▶ **DIRECTIONS FOR THIS TASK**
Retype the records below so that each one matches exactly.

• • • • •

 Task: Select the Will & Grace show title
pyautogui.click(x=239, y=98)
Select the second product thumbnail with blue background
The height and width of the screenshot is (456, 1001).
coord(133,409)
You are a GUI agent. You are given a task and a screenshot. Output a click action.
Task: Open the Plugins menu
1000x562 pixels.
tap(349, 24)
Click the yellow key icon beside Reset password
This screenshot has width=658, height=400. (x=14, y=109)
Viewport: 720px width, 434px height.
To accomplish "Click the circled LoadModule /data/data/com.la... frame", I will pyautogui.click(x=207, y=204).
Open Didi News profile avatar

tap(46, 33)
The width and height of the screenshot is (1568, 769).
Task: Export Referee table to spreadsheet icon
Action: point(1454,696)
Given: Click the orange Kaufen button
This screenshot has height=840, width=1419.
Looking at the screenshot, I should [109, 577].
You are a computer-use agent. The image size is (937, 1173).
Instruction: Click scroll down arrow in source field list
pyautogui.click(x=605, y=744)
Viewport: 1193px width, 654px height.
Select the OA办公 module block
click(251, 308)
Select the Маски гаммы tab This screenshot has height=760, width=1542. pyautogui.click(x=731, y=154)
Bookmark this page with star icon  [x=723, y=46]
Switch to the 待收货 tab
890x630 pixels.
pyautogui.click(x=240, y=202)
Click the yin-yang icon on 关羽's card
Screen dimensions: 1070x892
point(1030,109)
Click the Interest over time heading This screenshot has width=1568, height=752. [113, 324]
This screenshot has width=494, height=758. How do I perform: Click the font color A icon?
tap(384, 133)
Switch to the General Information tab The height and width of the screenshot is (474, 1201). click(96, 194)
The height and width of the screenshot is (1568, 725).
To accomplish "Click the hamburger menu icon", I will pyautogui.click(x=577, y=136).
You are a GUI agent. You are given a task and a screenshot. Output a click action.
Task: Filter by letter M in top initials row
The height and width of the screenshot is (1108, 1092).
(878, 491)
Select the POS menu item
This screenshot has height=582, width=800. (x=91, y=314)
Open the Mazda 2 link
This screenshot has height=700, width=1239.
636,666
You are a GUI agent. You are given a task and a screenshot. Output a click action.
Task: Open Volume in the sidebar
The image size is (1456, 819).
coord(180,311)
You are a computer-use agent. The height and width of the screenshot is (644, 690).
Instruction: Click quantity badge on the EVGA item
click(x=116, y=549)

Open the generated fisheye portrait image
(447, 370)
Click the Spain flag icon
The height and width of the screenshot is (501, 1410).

• • • • •

▶ **ANSWER**
 Task: Select the Will & Grace show title
pyautogui.click(x=239, y=98)
Select the second product thumbnail with blue background
The height and width of the screenshot is (456, 1001).
coord(133,409)
You are a GUI agent. You are given a task and a screenshot. Output a click action.
Task: Open the Plugins menu
1000x562 pixels.
tap(349, 24)
Click the yellow key icon beside Reset password
This screenshot has width=658, height=400. (x=14, y=109)
Viewport: 720px width, 434px height.
To accomplish "Click the circled LoadModule /data/data/com.la... frame", I will pyautogui.click(x=207, y=204).
Open Didi News profile avatar

tap(46, 33)
The width and height of the screenshot is (1568, 769).
Task: Export Referee table to spreadsheet icon
Action: point(1454,696)
Given: Click the orange Kaufen button
This screenshot has height=840, width=1419.
Looking at the screenshot, I should [109, 577].
You are a computer-use agent. The image size is (937, 1173).
Instruction: Click scroll down arrow in source field list
pyautogui.click(x=605, y=744)
Viewport: 1193px width, 654px height.
Select the OA办公 module block
click(251, 308)
Select the Маски гаммы tab This screenshot has height=760, width=1542. pyautogui.click(x=731, y=154)
Bookmark this page with star icon  [x=723, y=46]
Switch to the 待收货 tab
890x630 pixels.
pyautogui.click(x=240, y=202)
Click the yin-yang icon on 关羽's card
Screen dimensions: 1070x892
point(1030,109)
Click the Interest over time heading This screenshot has width=1568, height=752. [113, 324]
This screenshot has width=494, height=758. How do I perform: Click the font color A icon?
tap(384, 133)
Switch to the General Information tab The height and width of the screenshot is (474, 1201). click(96, 194)
The height and width of the screenshot is (1568, 725).
To accomplish "Click the hamburger menu icon", I will pyautogui.click(x=577, y=136).
You are a GUI agent. You are given a task and a screenshot. Output a click action.
Task: Filter by letter M in top initials row
The height and width of the screenshot is (1108, 1092).
(878, 491)
Select the POS menu item
This screenshot has height=582, width=800. (x=91, y=314)
Open the Mazda 2 link
This screenshot has height=700, width=1239.
636,666
You are a GUI agent. You are given a task and a screenshot. Output a click action.
Task: Open Volume in the sidebar
The image size is (1456, 819).
coord(180,311)
You are a computer-use agent. The height and width of the screenshot is (644, 690).
Instruction: Click quantity badge on the EVGA item
click(x=116, y=549)

Open the generated fisheye portrait image
(447, 370)
Click the Spain flag icon
The height and width of the screenshot is (501, 1410).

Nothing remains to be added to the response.